Canyons like this are often found on avid hikers’ bucket list. Narrow canyons that are significantly taller than they are wide are formed by water gushing through the rock, and they’re incredibly rare to find with the water still running through them. This is what makes the Narrows so iconic. The hike starts at the part of the canyon known as the Temple of Sinawava and can last anywhere from two to sixteen miles, depending on the route taken. The Virgin River fills up the Zion Canyon wall to wall for about a third of the hike, making visitors trek through the water, sometimes as deep as chest high, in order to move forward.
Adventuring through a slot canyon isn’t without its risk. The number one danger is when the canyon is filled too high with water. All it takes is a rainstorm for the water to rise quickly in such a narrow space. Regardless of the risks, thousands of people trek through the Narrows everyday.

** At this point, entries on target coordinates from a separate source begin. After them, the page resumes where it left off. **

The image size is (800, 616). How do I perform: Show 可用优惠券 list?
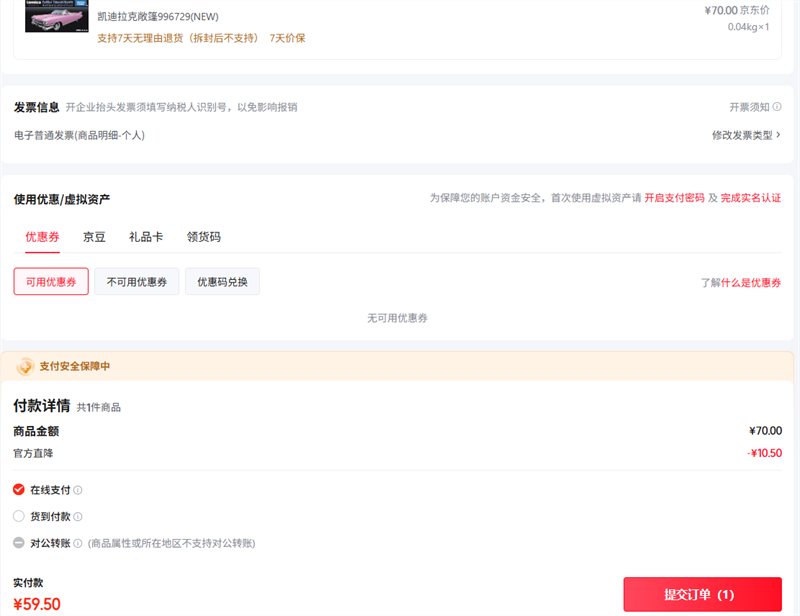(51, 282)
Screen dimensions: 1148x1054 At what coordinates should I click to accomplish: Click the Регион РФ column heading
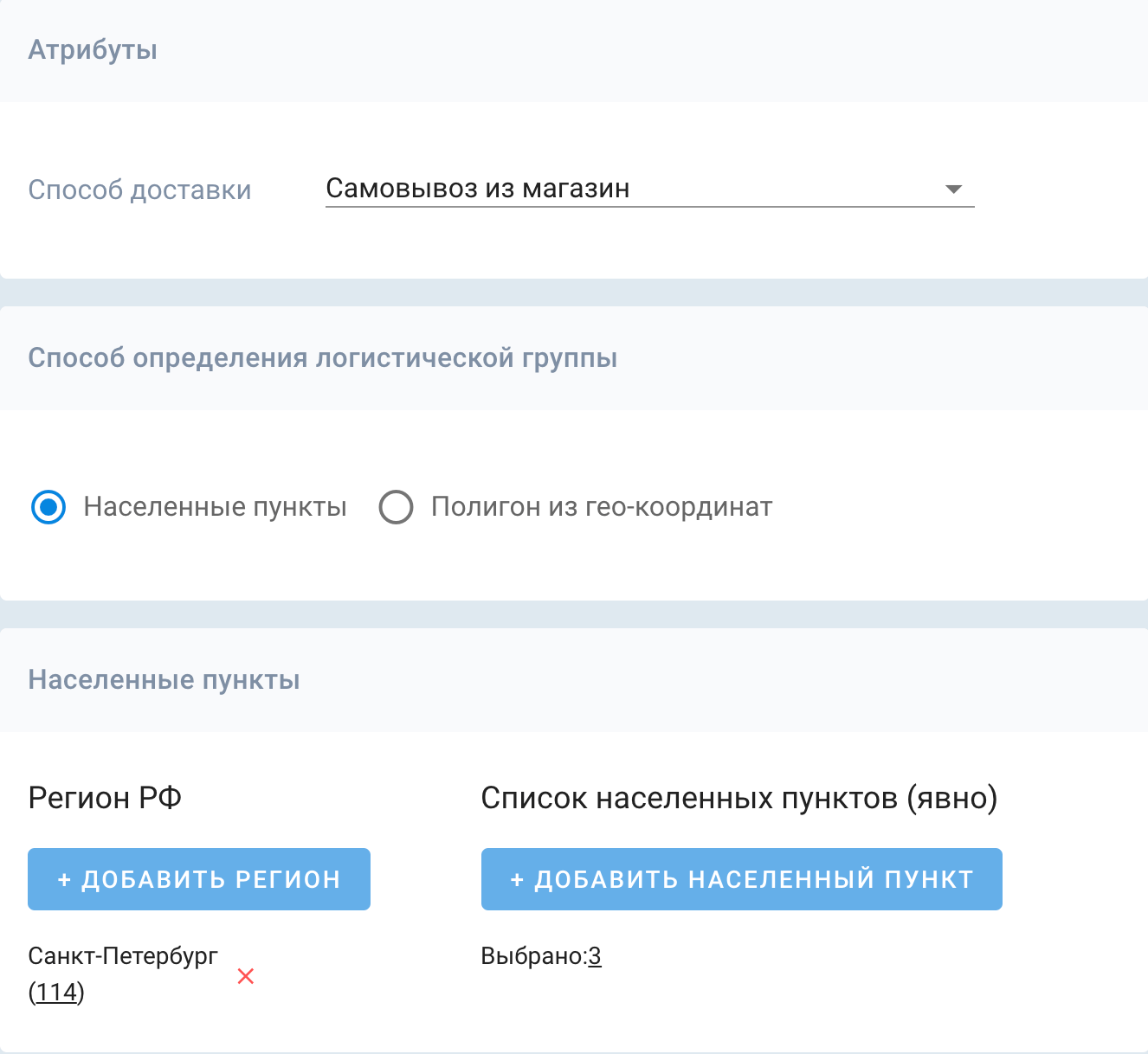[x=105, y=798]
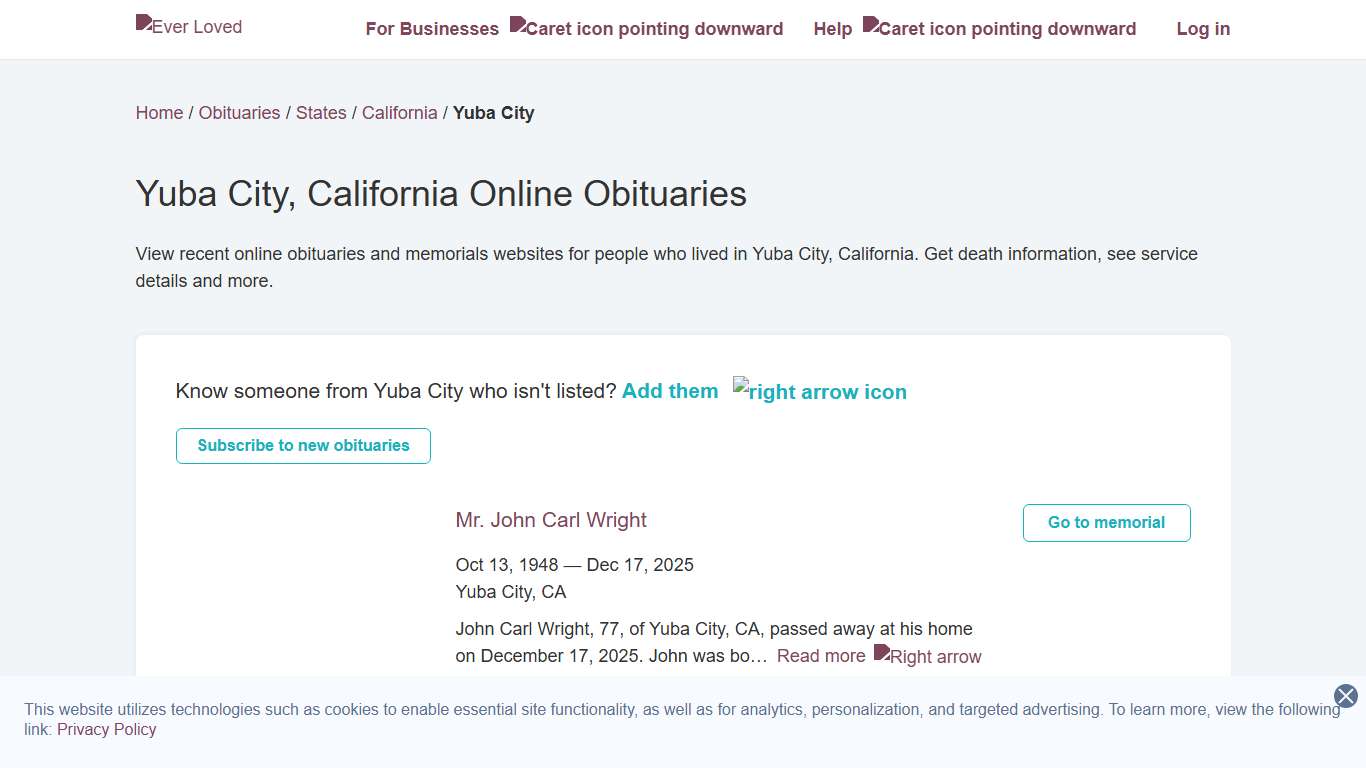This screenshot has width=1366, height=768.
Task: Expand the Help caret icon
Action: click(999, 29)
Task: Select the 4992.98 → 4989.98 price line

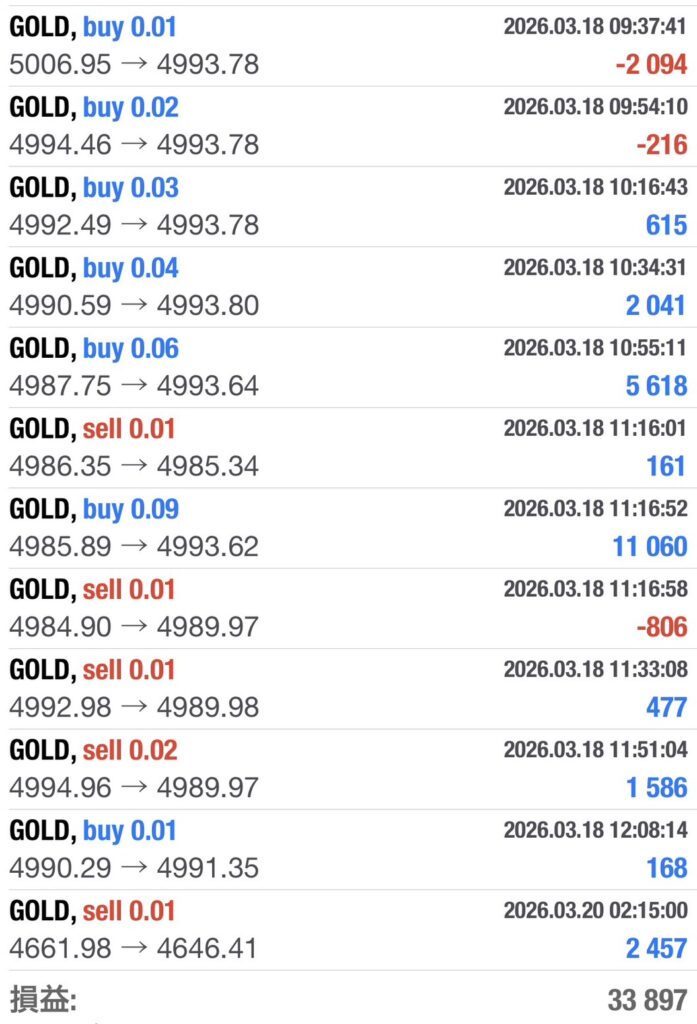Action: click(x=134, y=707)
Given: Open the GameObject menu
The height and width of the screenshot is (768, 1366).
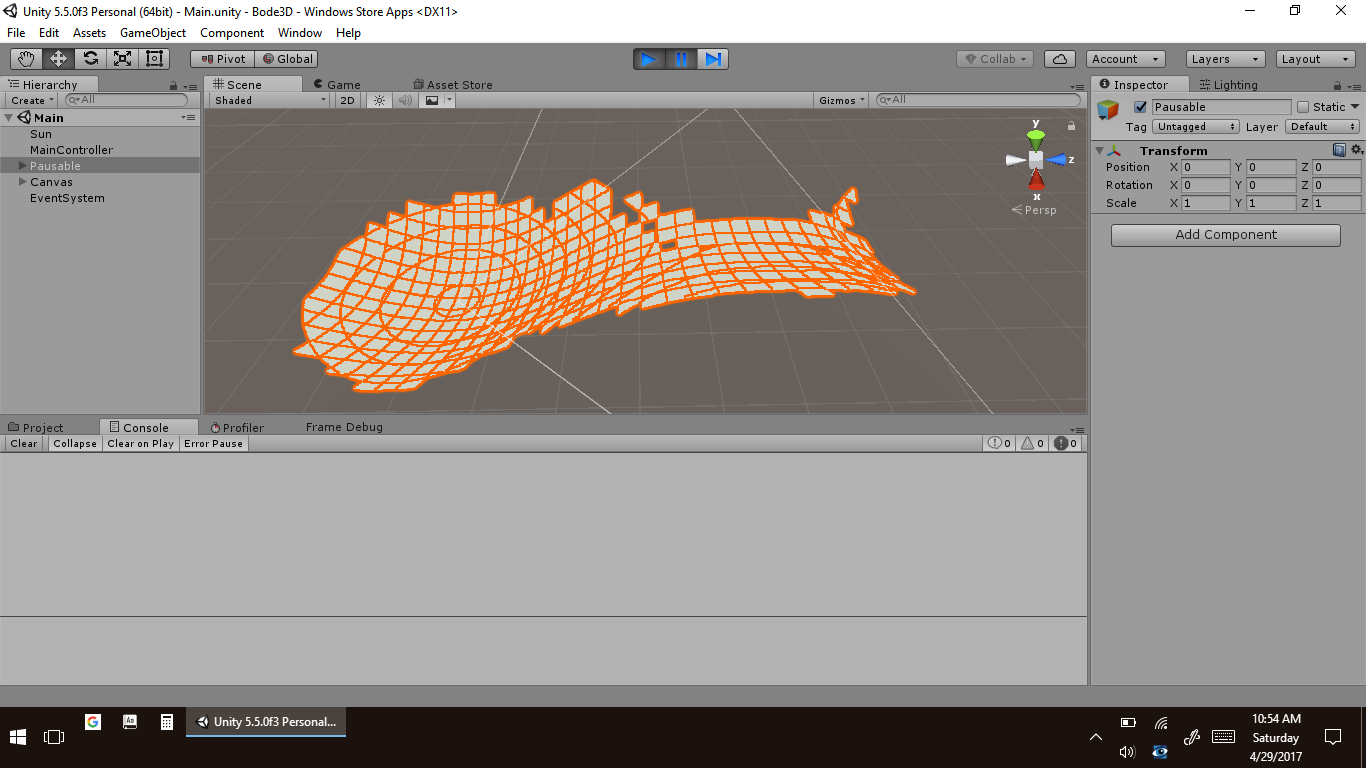Looking at the screenshot, I should coord(152,33).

Roots of Knowledge Stained Glass- Orem
Just past Utah Valley University sits the Roots of Knowledge, which depicts the story of the growth of human knowledge using 80 dainty designed and painted panels. The creation, made using 60,000 pieces of glass, starts with an image of Methuselah the bristlecone pine, one of the world’s oldest organisms, and continues to show worldly events in meticulous detail.
One of the panes that stands out to most shows Alexander the Great and his sidekick of a horse, Bucephalus along with Chinese terra cotta soldiers and the Cliff Palace in Mesa Verde, Colorado. This pane alone consists of over 2,500 pieces of glass! Of course there are other leaders and thinkers throughout the story, such as Nelson Mandela, Sir Isaac Newton, Charles Darwin and Mahatma Gandhi.
The unique project was started by Utah artist Tom Holdman and the Utah Valley University, and it took about 12 years to complete. It wasn’t all Holdman, though. Over 350 students of the school used their artistic minds to complete to pane. It was inaugurated in November 2016.